Please repeat, exactly as written, every line from the one containing "Where should I" through the last line of the records, both included, and leave out any pictures.

'''

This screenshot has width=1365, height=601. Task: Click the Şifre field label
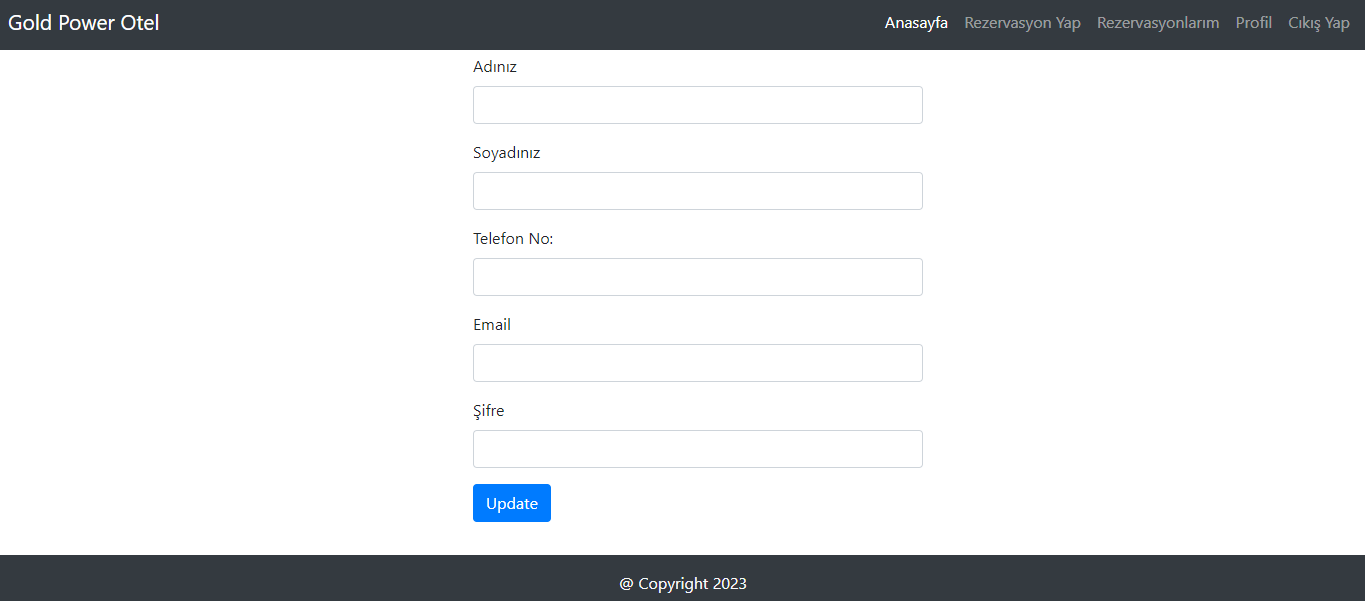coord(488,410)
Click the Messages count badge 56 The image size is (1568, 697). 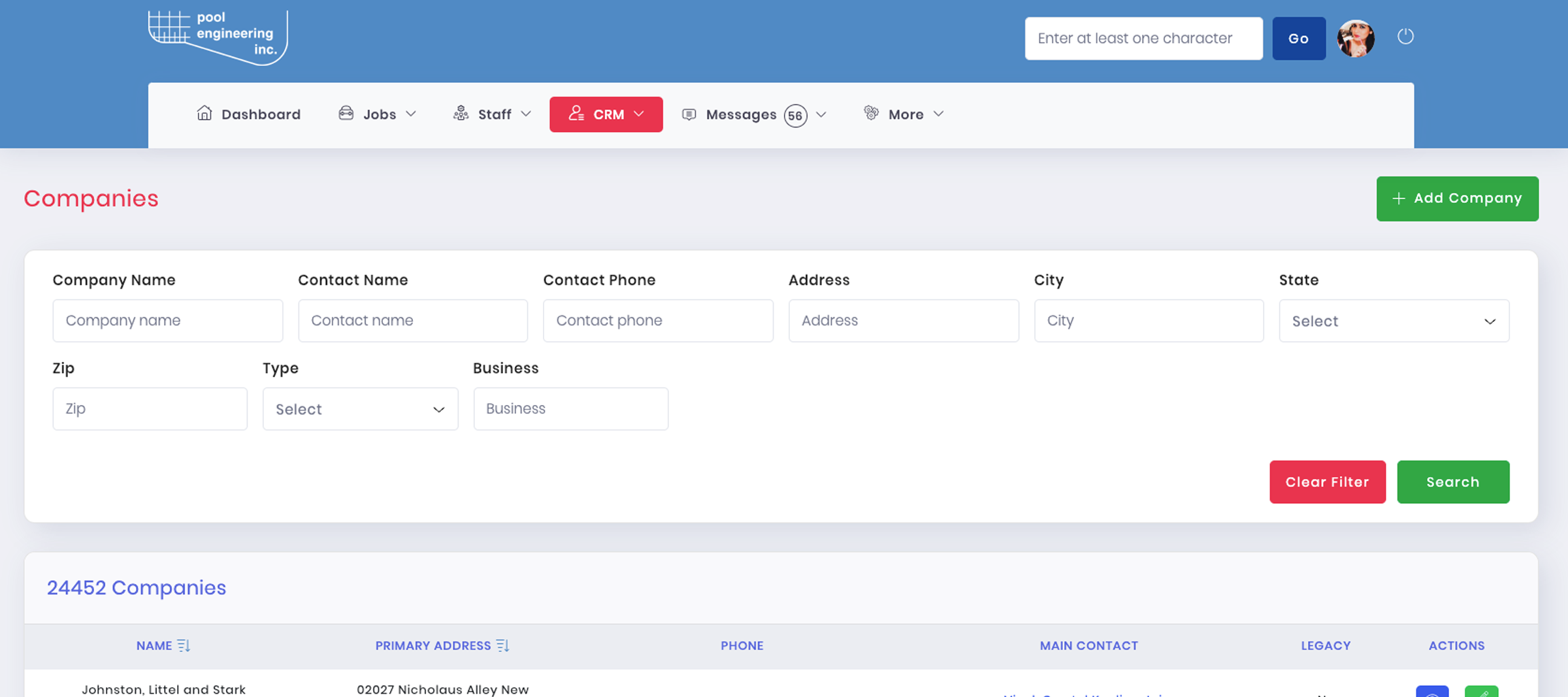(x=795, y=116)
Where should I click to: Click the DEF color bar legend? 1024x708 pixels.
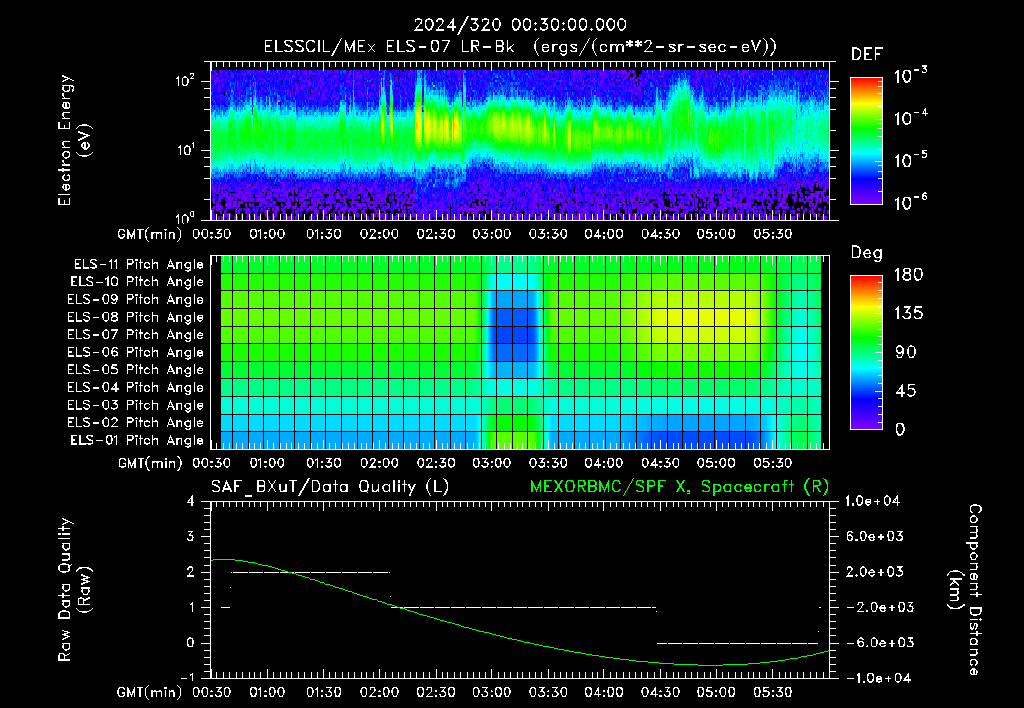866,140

'''

RESULT =
Where should I click to: Click the DEF color bar legend? 1024x708 pixels.
866,140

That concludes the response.